Department of Biomedical Informatics, Columbia University Irving Medical Center, New York, NY, United States of America.
New York Genome Center, New York, NY, United States of America.
PLoS One. 2024 Mar 13;19(3):e0291960. doi: 10.1371/journal.pone.0291960. eCollection 2024.
Common variants affecting mRNA splicing are typically identified though splicing quantitative trait locus (sQTL) mapping and have been shown to be enriched for GWAS signals by a similar degree to eQTLs. However, the specific splicing changes induced by these variants have been difficult to characterize, making it more complicated to analyze the effect size and direction of sQTLs, and to determine downstream splicing effects on protein structure. In this study, we catalogue sQTLs using exon percent spliced in (PSI) scores as a quantitative phenotype. PSI is an interpretable metric for identifying exon skipping events and has some advantages over other methods for quantifying splicing from short read RNA sequencing. In our set of sQTL variants, we find evidence of selective effects based on splicing effect size and effect direction, as well as exon symmetry. Additionally, we utilize AlphaFold2 to predict changes in protein structure associated with sQTLs overlapping GWAS traits, highlighting a potential new use-case for this technology for interpreting genetic effects on traits and disorders.

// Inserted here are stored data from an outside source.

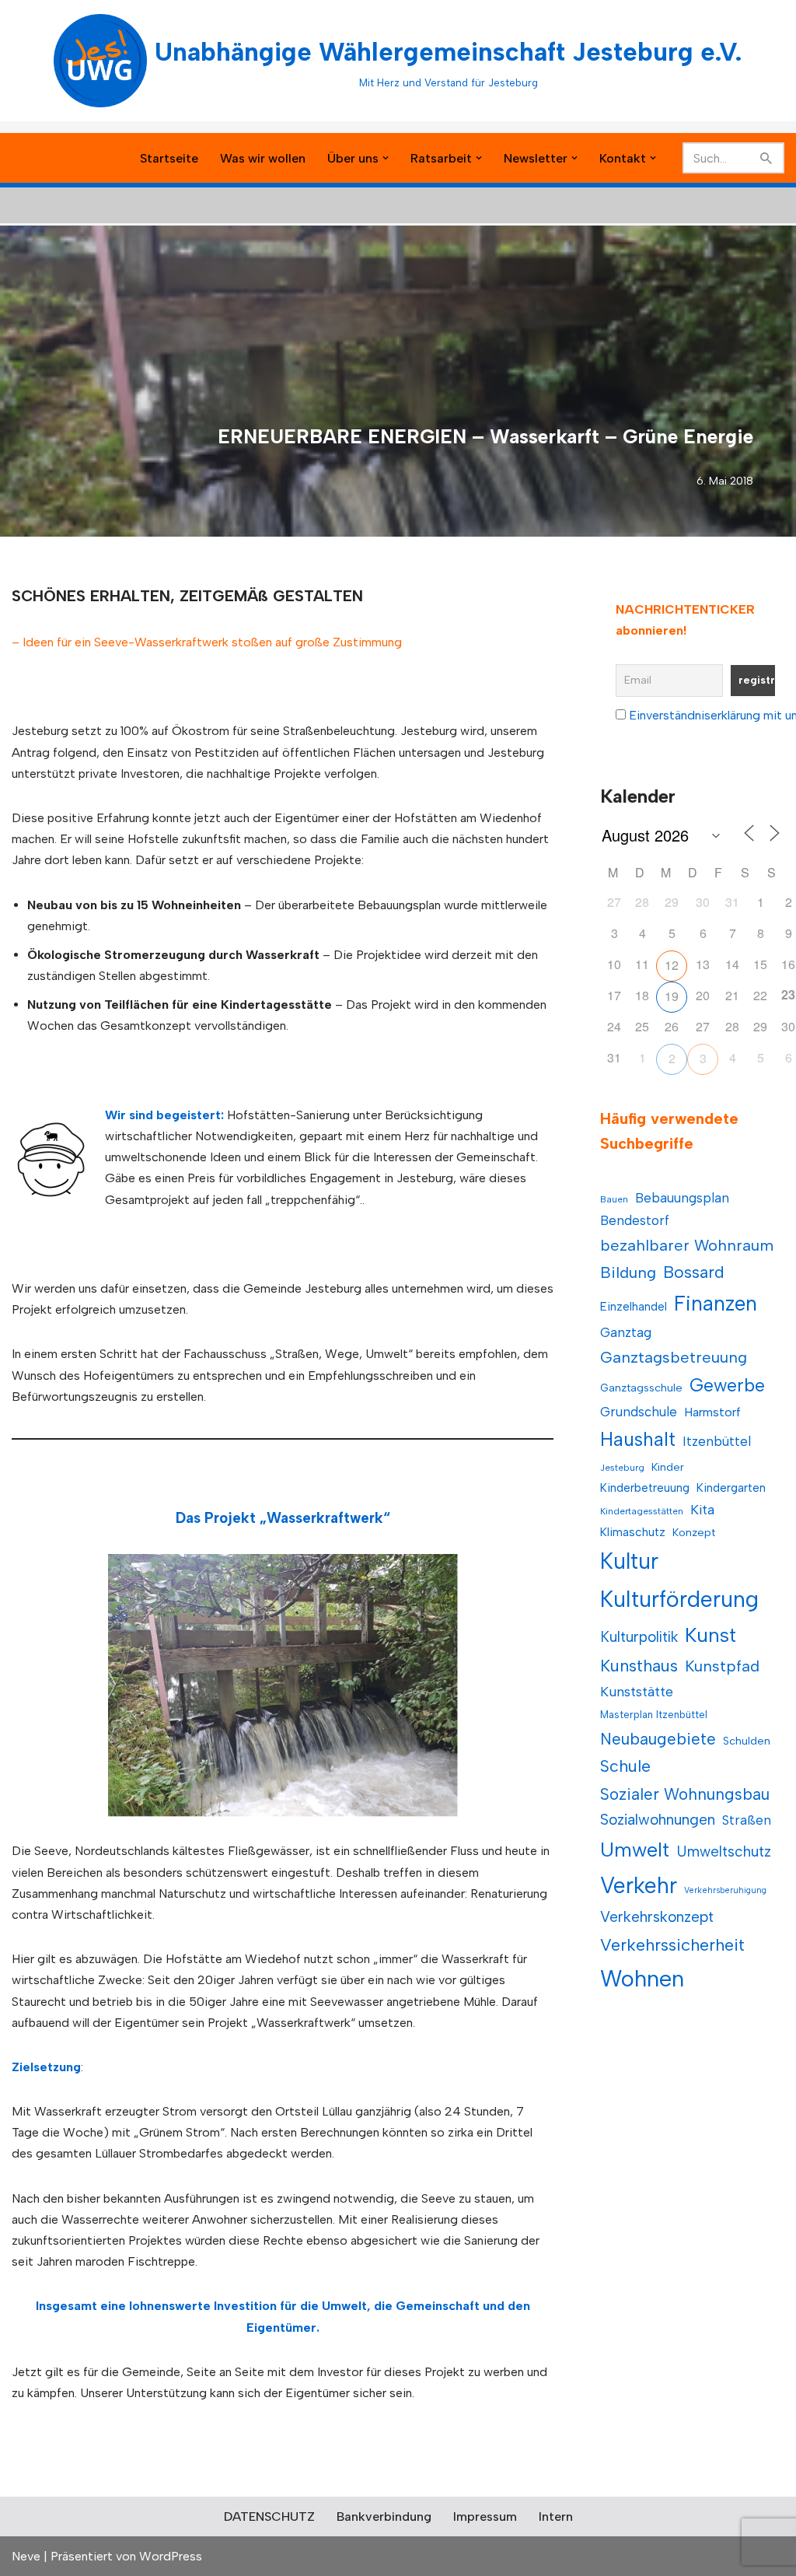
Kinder (667, 1467)
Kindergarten (731, 1487)
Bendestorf (634, 1220)
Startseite (169, 158)
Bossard (693, 1272)
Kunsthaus (639, 1665)
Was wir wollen (262, 158)
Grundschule (638, 1411)
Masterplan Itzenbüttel (653, 1714)
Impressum (485, 2516)
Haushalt (638, 1439)
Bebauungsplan (682, 1198)
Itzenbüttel (717, 1441)
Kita (702, 1509)
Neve (26, 2556)
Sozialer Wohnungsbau (685, 1794)
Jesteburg (622, 1467)
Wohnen (642, 1978)
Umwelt (634, 1849)
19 (672, 996)
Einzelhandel (633, 1306)
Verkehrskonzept (657, 1917)
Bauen (614, 1199)
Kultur (629, 1561)
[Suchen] (766, 157)
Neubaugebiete (658, 1738)
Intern (556, 2516)
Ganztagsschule (641, 1388)
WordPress (170, 2556)
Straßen (746, 1820)
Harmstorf (712, 1412)
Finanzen (715, 1303)
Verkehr (638, 1885)
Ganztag (625, 1332)
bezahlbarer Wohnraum (686, 1245)
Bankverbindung (384, 2516)
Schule (625, 1766)
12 (672, 965)
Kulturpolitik (639, 1637)
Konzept (693, 1532)
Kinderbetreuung (645, 1487)
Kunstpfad (722, 1666)
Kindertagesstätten (641, 1511)
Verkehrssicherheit (672, 1944)
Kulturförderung (679, 1599)
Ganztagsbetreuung (673, 1357)
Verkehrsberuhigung (725, 1890)
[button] (385, 158)
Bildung (628, 1272)
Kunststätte (636, 1691)
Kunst (710, 1635)
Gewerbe (727, 1385)
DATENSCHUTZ (269, 2516)
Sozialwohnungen (657, 1820)
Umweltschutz (723, 1851)
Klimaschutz (632, 1531)
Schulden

常见的影响 mRNA 剪接的变异通常是通过剪接数量性状基因座 (sQTL) 映射来识别的,并且已经通过类似的程度来显示与 eQTL 一样富集 GWAS 信号。然而,这些变体引起的具体剪接变化很难描述,这使得分析 sQTL 的效应大小和方向,以及确定对蛋白质结构的下游剪接效应更加复杂。在这项研究中,我们使用外显子百分比拼接 (PSI) 分数作为定量表型来编目 sQTL。PSI 是一种用于识别外显子跳跃事件的可解释指标,并且在从短读 RNA 测序定量剪接方面具有优于其他方法的优势。在我们的 sQTL 变体集中,我们发现了基于剪接效应大小和效应方向以及外显子对称性的选择效应的证据。此外,我们利用 AlphaFold2 预测与 GWAS 特征重叠的 sQTL 相关的蛋白质结构变化,突出了该技术在解释遗传对特征和疾病的影响方面的潜在新用途。